[Begin]

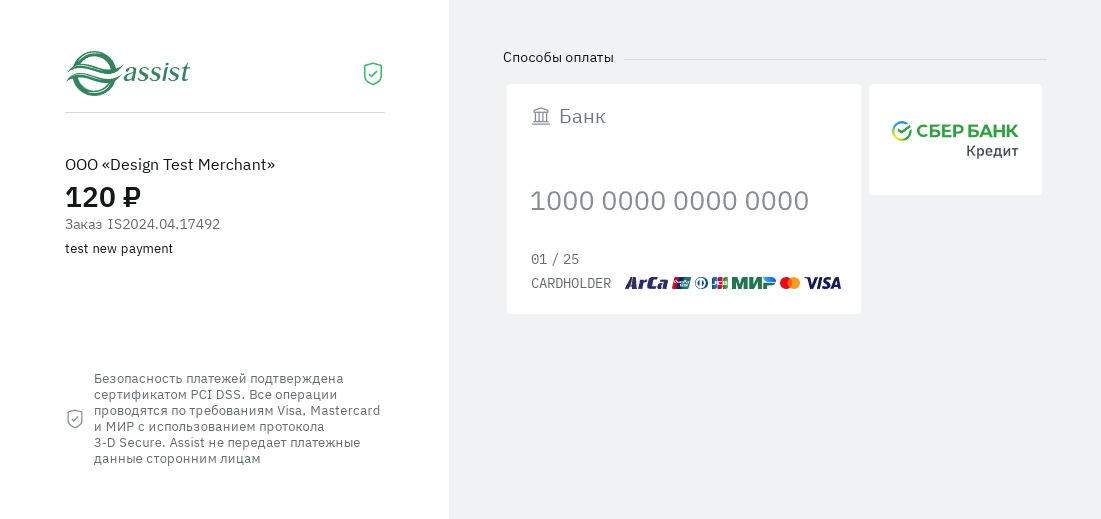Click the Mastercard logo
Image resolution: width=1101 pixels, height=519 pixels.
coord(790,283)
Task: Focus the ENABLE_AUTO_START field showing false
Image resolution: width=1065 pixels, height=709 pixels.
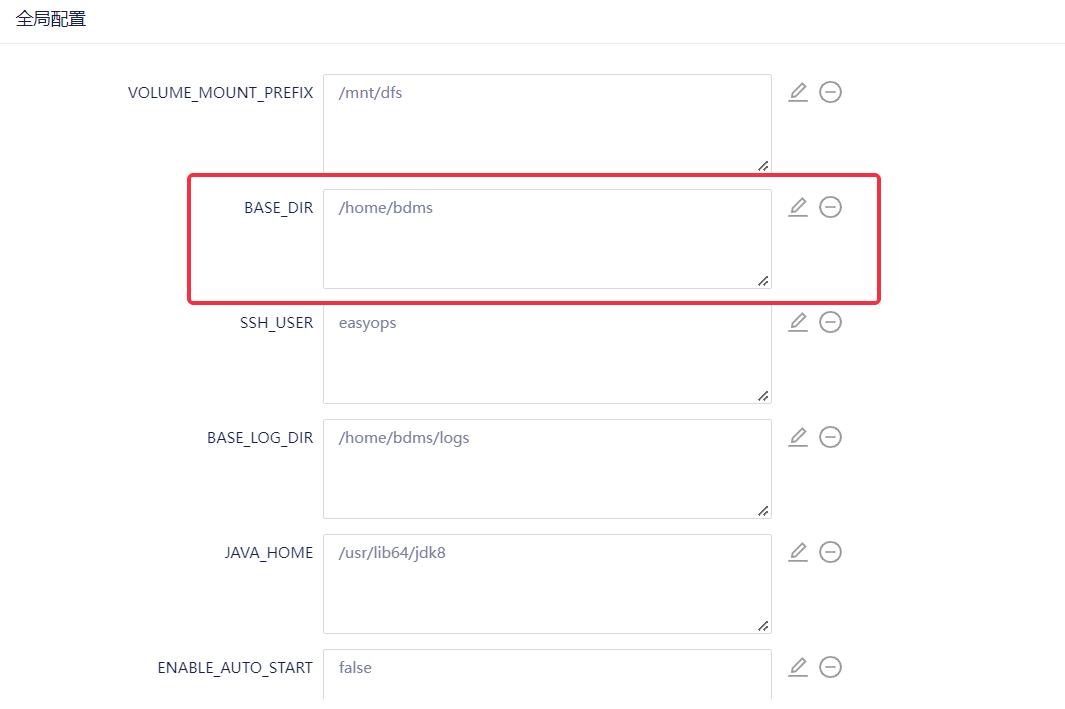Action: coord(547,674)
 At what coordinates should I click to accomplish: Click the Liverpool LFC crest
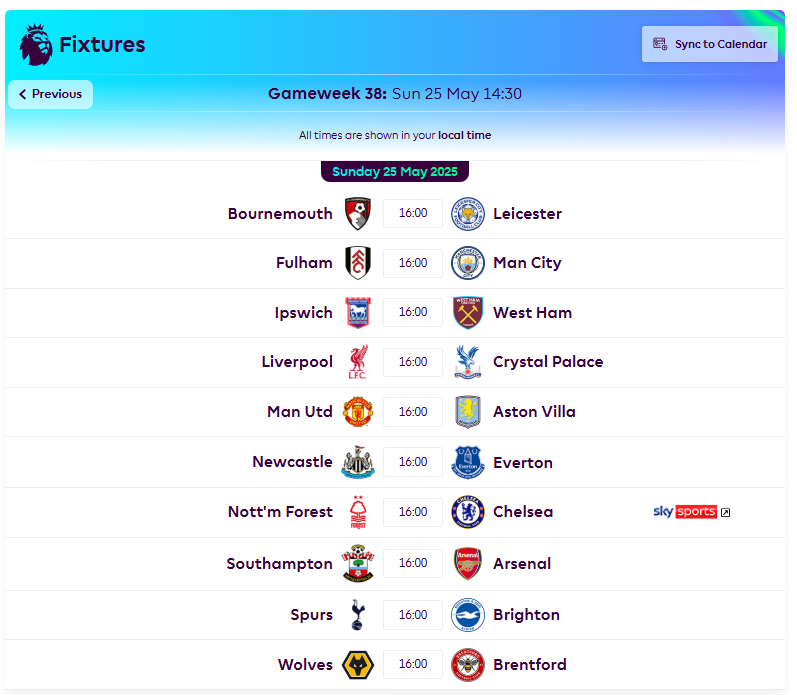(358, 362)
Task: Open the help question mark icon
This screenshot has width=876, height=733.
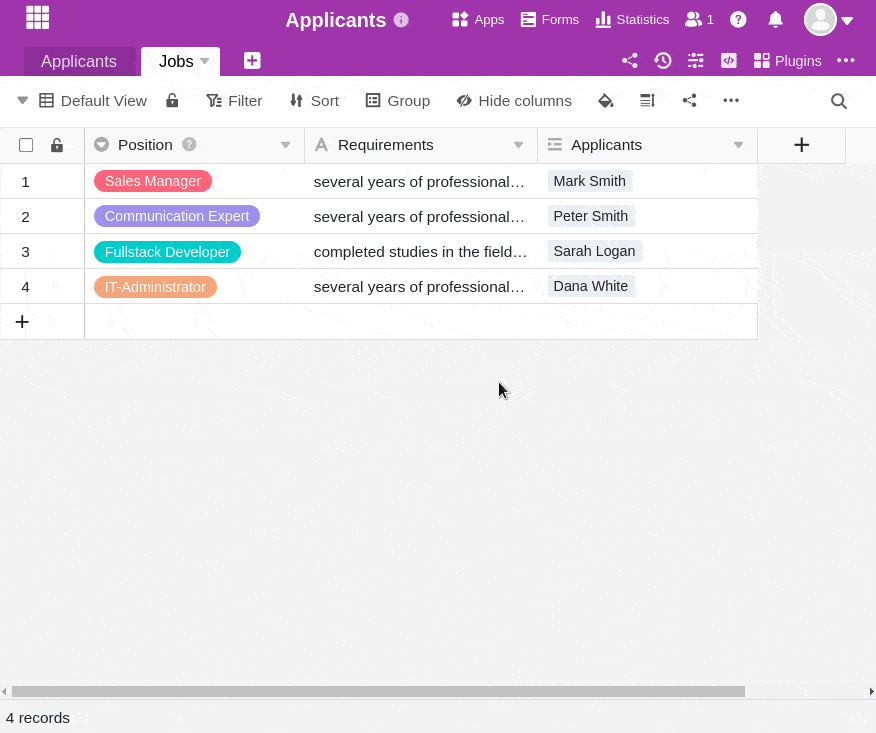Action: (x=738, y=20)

[End]
[Begin]

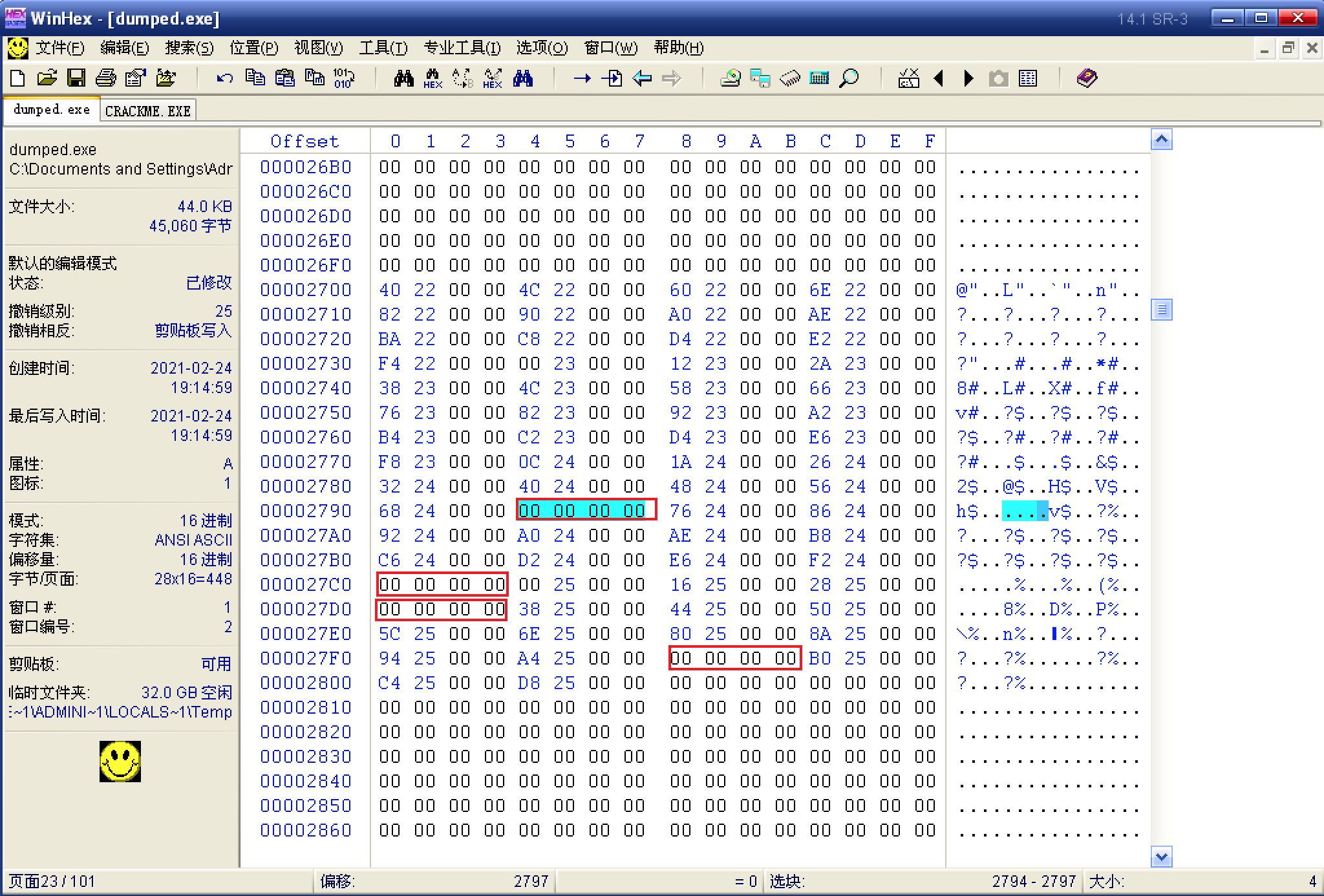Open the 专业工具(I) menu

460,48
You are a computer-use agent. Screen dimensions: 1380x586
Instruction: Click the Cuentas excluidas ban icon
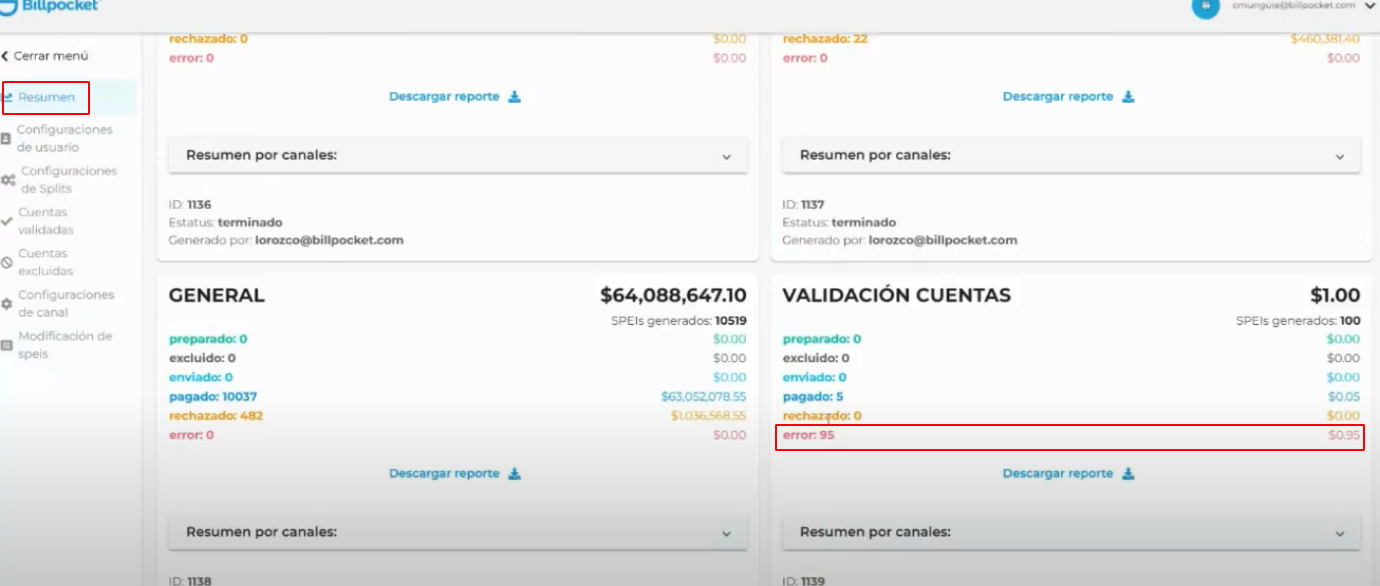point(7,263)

[End]

# EXERCISE DIRECTIONS
Write out the lines of the material word for word, starting at the line that contains "Click the Mastercard logo" and ending at the line that contains "Action: (x=738, y=20)". Leave the pictures out of your answer.

# SOLUTION
Click the Mastercard logo
Image resolution: width=1101 pixels, height=519 pixels.
coord(790,283)
Task: Focus the ENABLE_AUTO_START field showing false
Image resolution: width=1065 pixels, height=709 pixels.
Action: coord(547,674)
 At what coordinates should I click to accomplish: Click the Liverpool LFC crest
(358, 362)
Task: Open the help question mark icon
This screenshot has width=876, height=733.
Action: (x=738, y=20)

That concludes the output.